Automatically generating high-quality real world 3D scenes is of enormous interest for applications such as virtual reality and robotics simulation. Towards this goal, we introduce NeuralField-LDM, a generative model capable of synthesizing complex 3D environments. We leverage Latent Diffusion Models that have been successfully utilized for efficient high-quality 2D content creation. We first train a scene auto-encoder to express a set of image and pose pairs as a neural field, represented as density and feature voxel grids that can be projected to produce novel views of the scene. To further compress this representation, we train a latent-autoencoder that maps the voxel grids to a set of latent representations. A hierarchical diffusion model is then fit to the latents to complete the scene generation pipeline. We achieve a substantial improvement over existing state-of-the-art scene generation models. Additionally, we show how NeuralField-LDM can be used for a variety of 3D content creation applications, including conditional scene generation, scene inpainting and scene style manipulation.

Overview

Overview of NeuralField-LDM. We first encode RGB images with camera poses into a neural field represented by density and feature voxel grids. We compress the neural field into smaller latent spaces and fit a hierarchical latent diffusion model on the latent space. Sampled latents can then be decoded into a neural field that can be rendered into a given viewpoint.

Scene Auto-Encoder

The goal of the scene auto-encoder is to obtain a 3D representation of the scene from input images by learning to reconstruct them. Each input image is processed with a 2D CNN then lifted up to 3D and merged into the shared voxel grids.

The scene encoder is a 2D CNN and processes each RGB image $i_{1..N}$ separately, producing a $R^{H\times W\times (D+C)}$ dimensional 2D tensor for each image, where $H$ and $W$ are smaller than $i$’s size. Then a discrete frustum of size $H \times W \times D$ with the camera poses $\mathcal{k}$ for each image is defined. Take the $d’$th channel of the CNN’s output at pixel $(h, w)$ as the density value of the frustum entry at $(h, w, d)$. The occupancy weight $O$ of each element $(h, w, d)$ in the frustum using the density values $\sigma \geq 0$ is :

$$
O(h, w, d) = \exp (-\sum_{j=0}^{d-1}\sigma_{(h, w, j)}\delta_{j})(1-\exp (-\sigma_{d}\delta_{d}))
$$

where $\delta_j$ is the distance between each depth in the frustum.
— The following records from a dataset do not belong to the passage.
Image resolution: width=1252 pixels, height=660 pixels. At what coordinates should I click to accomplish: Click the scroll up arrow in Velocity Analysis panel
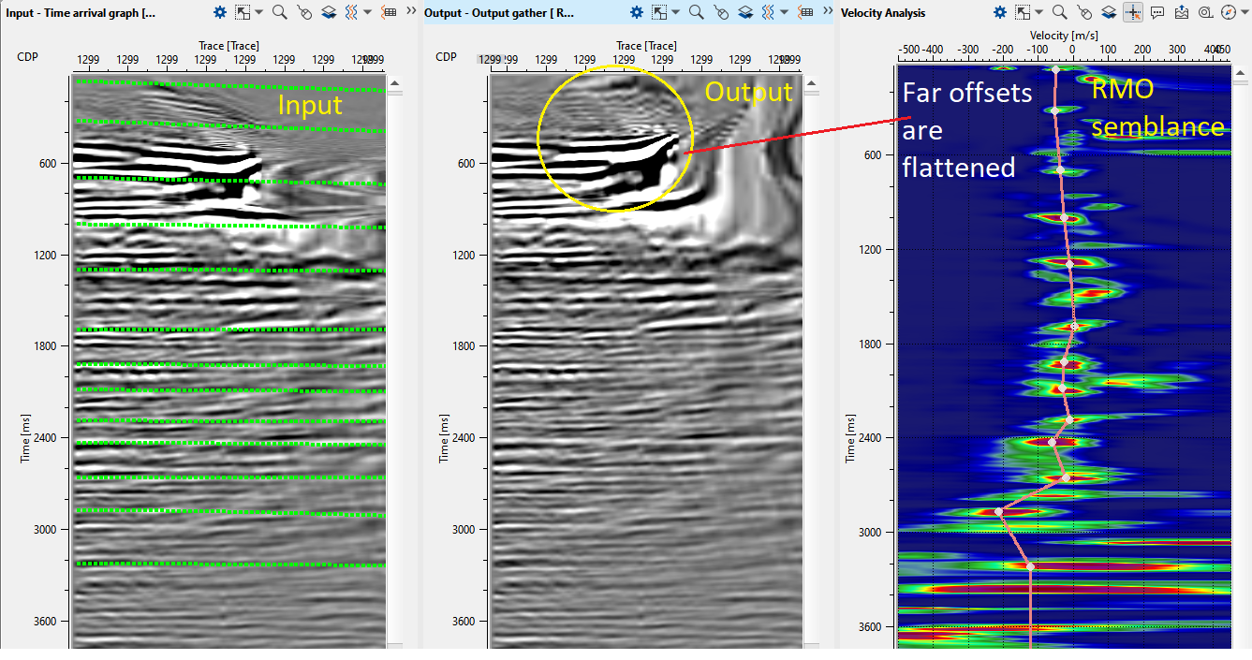coord(1241,71)
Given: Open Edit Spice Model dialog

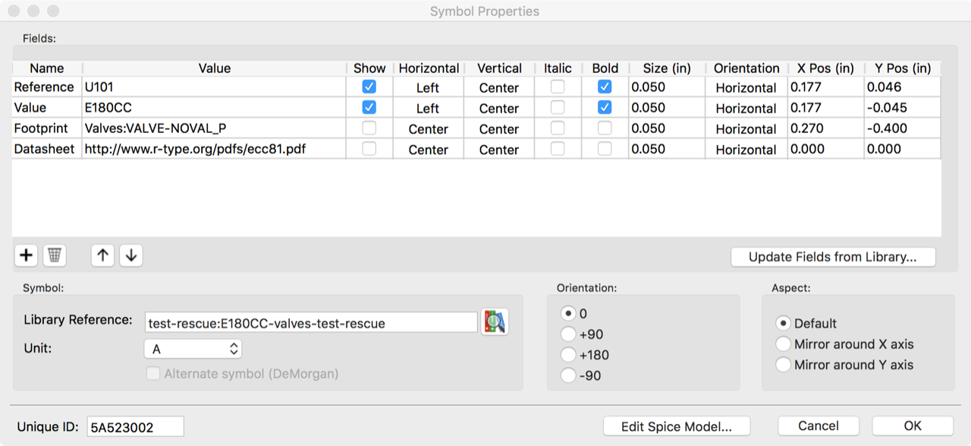Looking at the screenshot, I should (677, 426).
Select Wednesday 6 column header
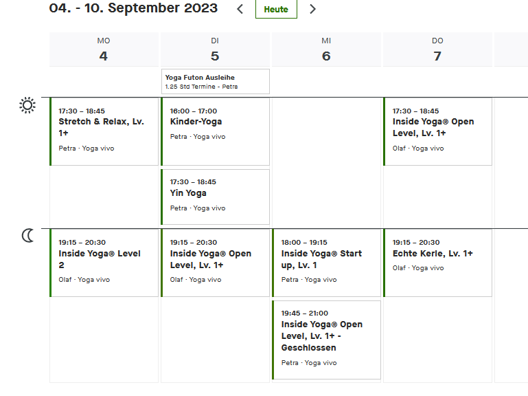The image size is (528, 396). 326,50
Using the occupancy weights, put the last $C$ channels of the CNN’s output into the frustum $F$ to get:

$$
F(h, w, d) = [ O(h, w, d)\phi(h, w), \sigma(h, w, d) ]
$$

where $\phi(h, w)$ denotes the $C$-channeled feature vector at pixel $(h, w)$ which is scaled by $O(h, w, d)$ for $F$ at depth $d$. After the frustum of each view being constructed, they are transformed into world coordinates and fused into a shared 3D neural field $V$ which contains both $V_{\text{feat}}$ and $V_{\text{density}}$. For each voxel indexed by $(x, y, z)$, the density and feature are defined as mean of the corresponding frustum entries. 2D features are extracted by using the camera poses $\mathcal{k}$ to project on $V$ and then fed into a CNN decoder that produces the output image.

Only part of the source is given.